Paragraphe 25(1) du Code criminel -- Protection des personnes autorisées

25 (1) Quiconque est, par la loi, obligé ou autorisé à faire quoi que ce soit dans l’application ou l’exécution de la loi :
a) soit à titre de particulier
b) soit à titre d’agent de la paix ou de fonctionnaire public
c) soit pour venir en aide à un agent de la paix ou à un fonctionnaire public
d) soit en raison de ses fonctions

est, s’il agit en s’appuyant sur des motifs raisonnables, fondé à accomplir ce qu’il lui est enjoint ou permis de faire et fondé à employer la force nécessaire pour cette fin.

Article 17 de la Loi sur la santé mentale -- Intervention de l’agent de police

17 Si un agent de police a des motifs raisonnables et probables de croire qu’une personne agit ou a agi d’une façon désordonnée et qu’il a des motifs valables de croire que cette personne :
a) soit a menacé ou tenté de s’infliger des lésions corporelles ou menace ou tente de le faire
b) soit s’est comportée ou se comporte avec violence envers une autre personne ou de manière à lui faire craindre qu’elle lui causera des lésions corporelles
c) soit a fait ou fait preuve de son incapacité de prendre soin d’elle-même

et qu’en plus, il est d’avis que cette personne souffre, selon toute apparence, d’un trouble mental d’une nature ou d’un caractère qui aura probablement l’une des conséquences suivantes :
a) elle s’infligera des lésions corporelles graves
b) elle infligera des lésions corporelles graves à une autre personne
c) elle subira un affaiblissement physique grave

et qu’il serait dangereux d’agir selon les termes de l’article 16, il peut amener sous garde cette personne dans un lieu approprié afin qu’elle soit examinée par un médecin.
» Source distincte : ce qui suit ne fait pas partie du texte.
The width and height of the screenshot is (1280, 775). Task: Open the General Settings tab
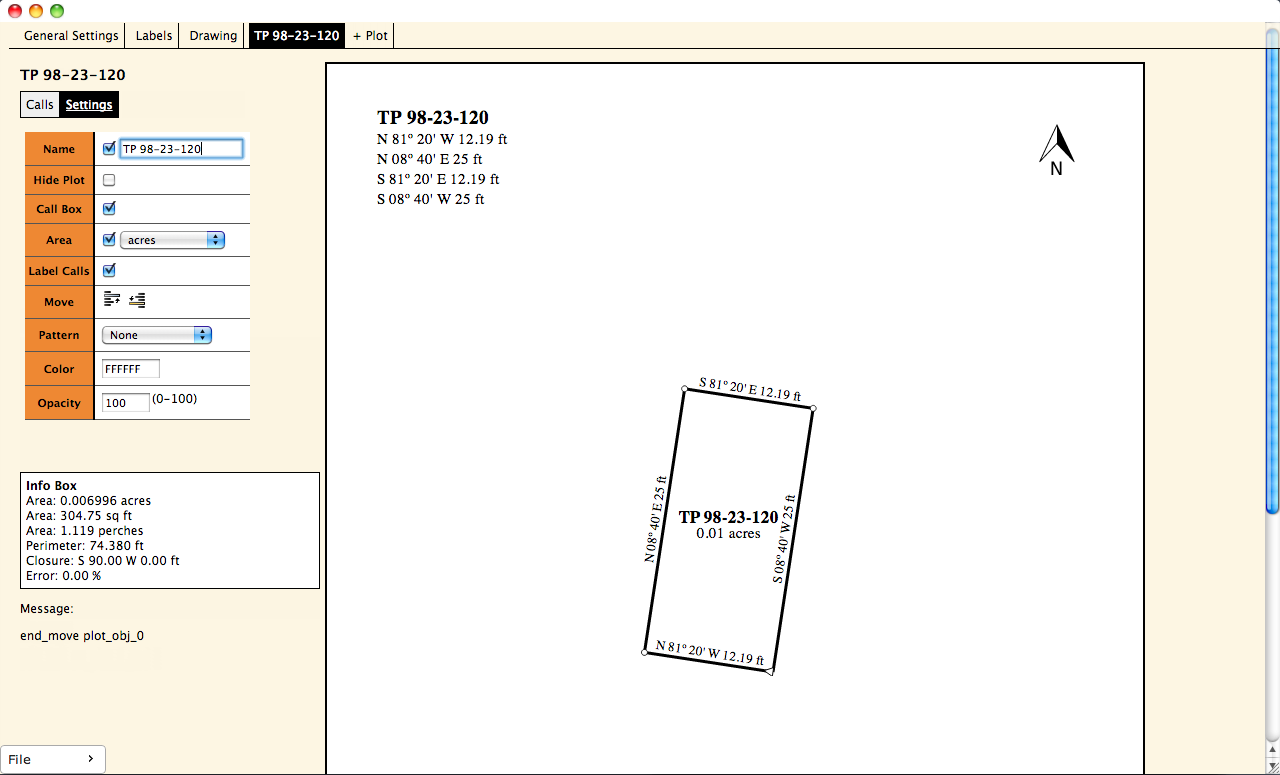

Analyse et décision du directeur

Le 5 octobre 2020, la plaignante a été blessée durant son arrestation par des agents du Service de police de Peterborough. L’AI était parmi les agents ayant participé à l’arrestation et il a été identifié comme agent impliqué pour les besoins de l’enquête. D’après mon évaluation des éléments de preuve, je n’ai, à mon avis, pas de motifs raisonnables de croire que l’AI a commis une infraction criminelle en relation avec l’arrestation et la blessure du plaignant.
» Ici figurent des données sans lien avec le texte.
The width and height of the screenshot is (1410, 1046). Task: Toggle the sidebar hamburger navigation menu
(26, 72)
En vertu du paragraphe 25(1) du Code criminel, les agents ne peuvent être tenus responsables sur le plan criminel d’avoir employé la force dans l’exécution de leurs fonctions, à condition que l’usage de la force ait été raisonnablement nécessaire pour des actes qu’ils étaient obligés ou autorisés à poser en vertu de la loi. Les éléments de preuve sont insuffisants pour me permettre de conclure que l’AI et l’AT no 1 n’avaient pas de justifications légales d’appréhender la plaignante en vertu de l’article 17 de la Loi sur la santé mentale. Les réponses irrationnelles de la plaignante à leurs questions ainsi que son comportement bizarre (elle s’est étendue sur le bord d’une voie où circulaient des voitures) ont amené les agents à croire qu’elle était alors incapable de s’occuper d’elle-même à cause de troubles mentaux.

Il n’y a pas non plus d’éléments de preuve suffisants pour indiquer que l’AI a employé une force excessive pour arrêter la plaignante. De fait, à part le fait d’avoir levé la plaignante du sol pour ensuite l’installer avec précaution plus loin, la seule force employée par les agents s’est limitée à prendre les bras de la plaignante pour les mettre derrière son dos. Même s’il semblerait que la plaignante ait résisté aux agents jusqu’à un certain point, les éléments de preuve indiquent que l’AI et l’AT no 1 n’ont pas eu tellement de difficulté à lui placer les bras et n’ont utilisé qu’une force minimale pour ce faire. Dans les circonstances, il serait difficile de considérer que la force employée par les agents était excessive ou déraisonnable.

En définitive, même si je conviens que le bras droit de la plaignante a été fracturé lorsque l’AI s’en est emparé pour le placer derrière son dos, je n’ai pas de motifs suffisants de croire que la blessure résulte de l’usage d’une force illégale de la part de l’agent. Par conséquent, il n’y a pas lieu de porter des accusations dans cette affaire et le dossier est clos.


Date : 22 mars 2021

Signature électronique

Joseph Martino
Directeur
Unité des enquêtes spéciales

Note:

La version originale anglaise signée du rapport fait autorité. En cas de divergence entre cette version et les versions anglaise ou française en ligne, la version originale anglaise signée du rapport l’emporte.